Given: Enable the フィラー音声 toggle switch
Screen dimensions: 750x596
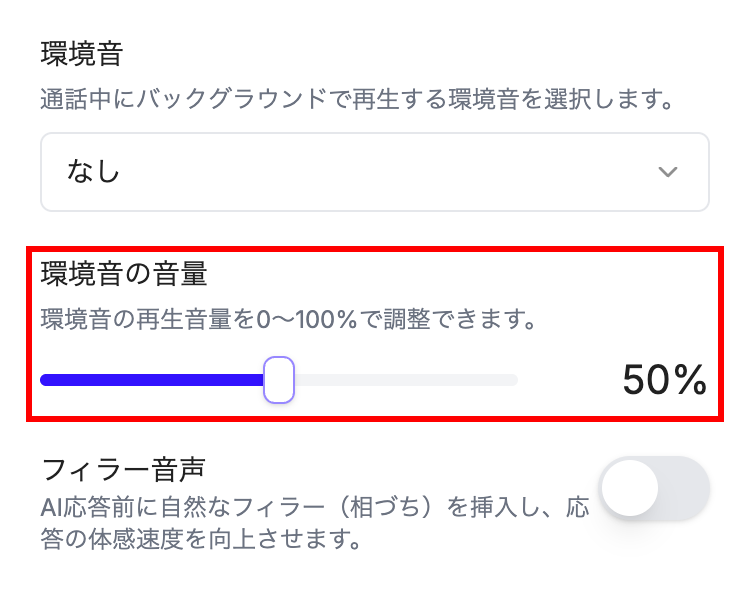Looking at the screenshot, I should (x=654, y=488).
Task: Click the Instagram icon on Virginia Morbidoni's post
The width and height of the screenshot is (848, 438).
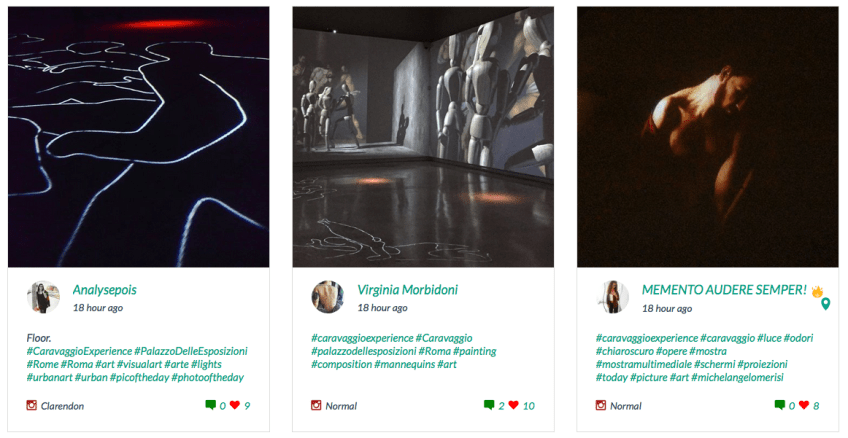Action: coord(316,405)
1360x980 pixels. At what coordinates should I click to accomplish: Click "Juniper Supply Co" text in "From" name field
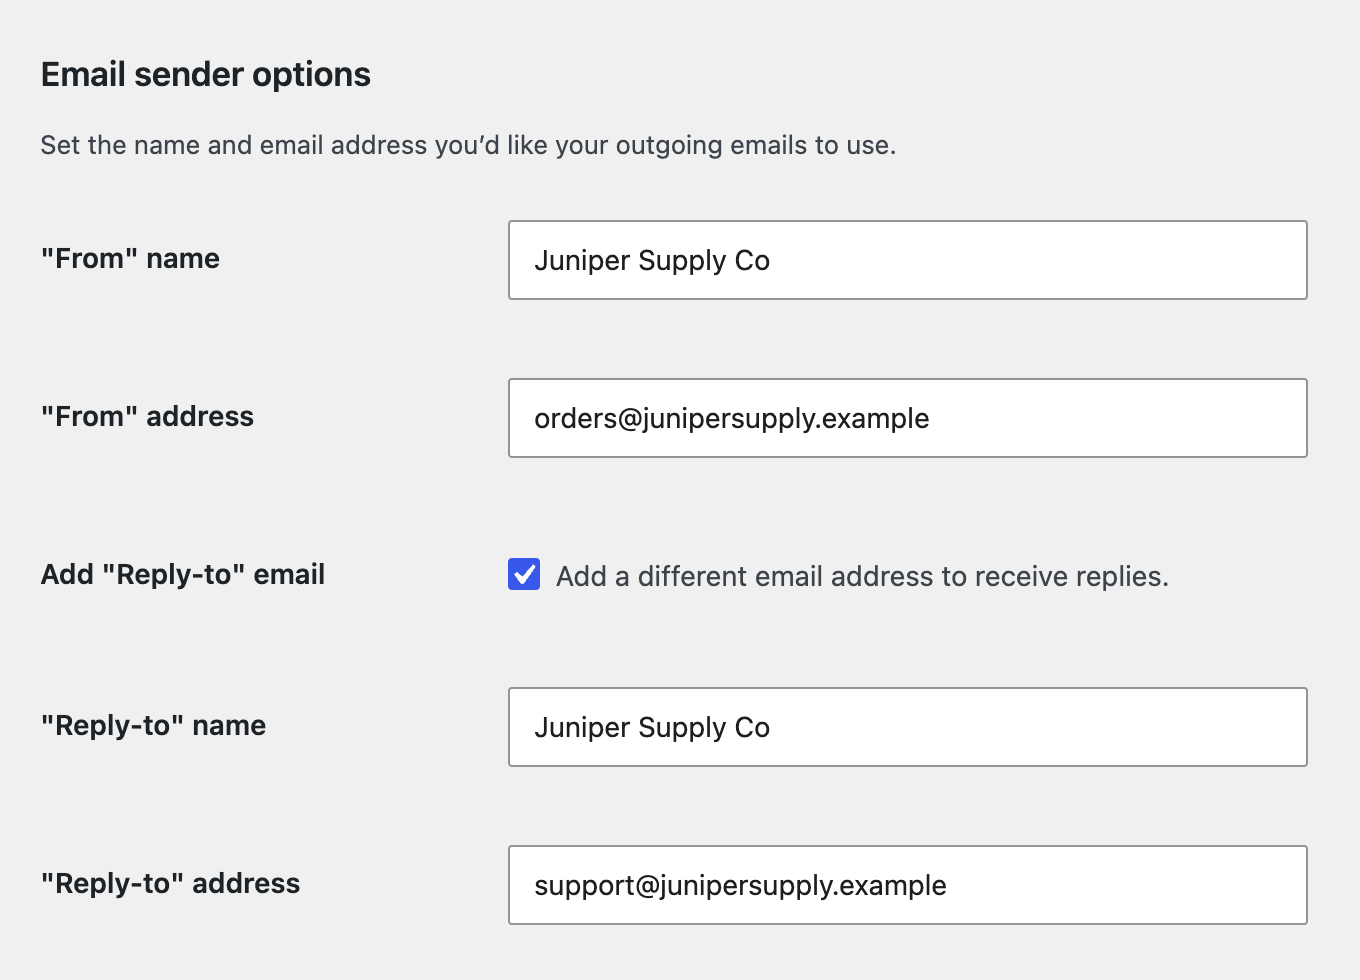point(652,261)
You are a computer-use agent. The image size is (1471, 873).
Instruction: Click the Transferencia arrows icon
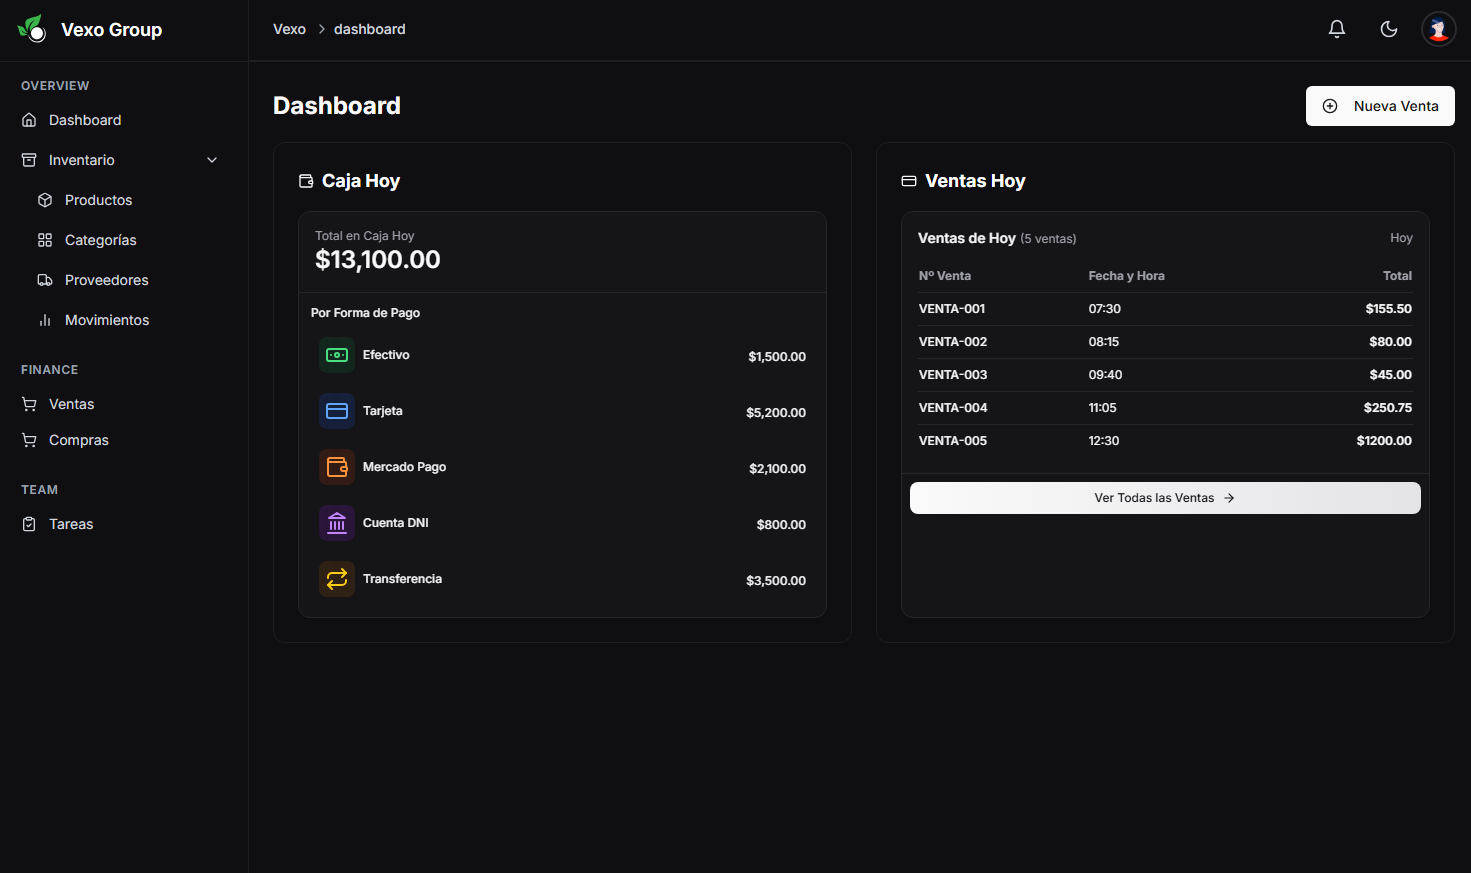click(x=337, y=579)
——————
WORK INSTRUCTIONS
Look above for the line containing "Task: Click the"; output that line and all lines after it through the last one exactly, without the pictures.

RESULT BELOW
Task: Click the Instagram icon on Virginia Morbidoni's post
The width and height of the screenshot is (848, 438).
Action: coord(316,405)
1360x980 pixels. At what coordinates should I click to accomplish: Click "Juniper Supply Co" text in "From" name field
point(652,261)
You are a computer-use agent. The image size is (1471, 873).
Instruction: Click the Transferencia arrows icon
click(x=337, y=579)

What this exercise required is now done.